DoorDash announced Thursday that it is moving toward going public.

The company confidentially submitted a draft registration statement on Form S-1 with the SEC. The number of shares to be offered and the price range for the proposed offering haven’t been determined. The IPO is expected to happen after the SEC completes its review.

The news comes after the Financial Times reported in January that Uber and DoorDash were discussing a merger at the request of SoftBank, who invests in both companies.

Postmates, valued around $2 billion last year, filed paperwork to go public in February 2019, but the IPO has yet to become a reality because of market conditions. 

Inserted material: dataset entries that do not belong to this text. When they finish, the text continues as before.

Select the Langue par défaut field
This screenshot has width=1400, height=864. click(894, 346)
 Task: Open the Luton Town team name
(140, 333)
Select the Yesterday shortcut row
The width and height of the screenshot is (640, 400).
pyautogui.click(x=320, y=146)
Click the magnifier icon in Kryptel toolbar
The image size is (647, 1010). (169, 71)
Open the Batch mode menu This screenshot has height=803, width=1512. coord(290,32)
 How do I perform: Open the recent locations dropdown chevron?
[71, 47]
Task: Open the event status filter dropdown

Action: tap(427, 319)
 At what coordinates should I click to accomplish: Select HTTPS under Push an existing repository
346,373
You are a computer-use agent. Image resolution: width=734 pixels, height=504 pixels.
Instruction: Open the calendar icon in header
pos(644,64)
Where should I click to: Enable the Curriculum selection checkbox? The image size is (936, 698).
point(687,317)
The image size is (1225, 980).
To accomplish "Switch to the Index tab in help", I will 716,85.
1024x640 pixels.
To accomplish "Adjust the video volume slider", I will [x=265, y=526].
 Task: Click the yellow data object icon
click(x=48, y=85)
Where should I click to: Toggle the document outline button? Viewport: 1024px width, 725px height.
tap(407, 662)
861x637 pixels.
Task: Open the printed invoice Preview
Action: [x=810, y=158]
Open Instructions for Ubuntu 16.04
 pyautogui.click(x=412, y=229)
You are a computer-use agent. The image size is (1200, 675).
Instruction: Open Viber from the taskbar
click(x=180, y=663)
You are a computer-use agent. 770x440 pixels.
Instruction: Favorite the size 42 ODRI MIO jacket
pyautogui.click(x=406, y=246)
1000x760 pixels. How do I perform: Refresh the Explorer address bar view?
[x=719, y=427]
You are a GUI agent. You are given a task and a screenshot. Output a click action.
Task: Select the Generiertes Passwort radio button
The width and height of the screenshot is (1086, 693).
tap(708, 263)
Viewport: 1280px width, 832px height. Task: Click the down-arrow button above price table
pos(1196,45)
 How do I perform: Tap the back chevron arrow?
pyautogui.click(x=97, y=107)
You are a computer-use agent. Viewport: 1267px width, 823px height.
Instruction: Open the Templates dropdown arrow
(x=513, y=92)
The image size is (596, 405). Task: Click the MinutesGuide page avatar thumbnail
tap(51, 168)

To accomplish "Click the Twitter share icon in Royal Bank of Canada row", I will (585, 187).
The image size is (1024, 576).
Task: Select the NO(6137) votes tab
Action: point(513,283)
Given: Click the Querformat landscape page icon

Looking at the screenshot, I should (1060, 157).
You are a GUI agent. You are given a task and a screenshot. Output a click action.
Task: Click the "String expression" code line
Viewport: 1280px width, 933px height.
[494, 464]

DoorDash is reportedly using Goldman Sachs as an underwriter. The San Francisco-based company, founded in 2013, was valued at $13 billion near the end of last year—that’s compared to just $1.4 billion in 2018.

The company passed Grubhub in 2019 as the leader in the third-party delivery market. DoorDash’s market share grew from 19 percent in 2018 to 33 percent last year, while Grubhub dropped from 43 percent to 32 percent. Those two are followed by Uber Eats and Postmates, which make up about 30 percent combined. Morgan Stanley reported that the market is expected to reach $467 billion in the next five years.

The company still faces uncertainty, especially as the coronavirus continues to affect the industry. Domestically, DoorDash and other third-party delivers face challenges in California where a bill could reclassify workers as employees instead of contractors.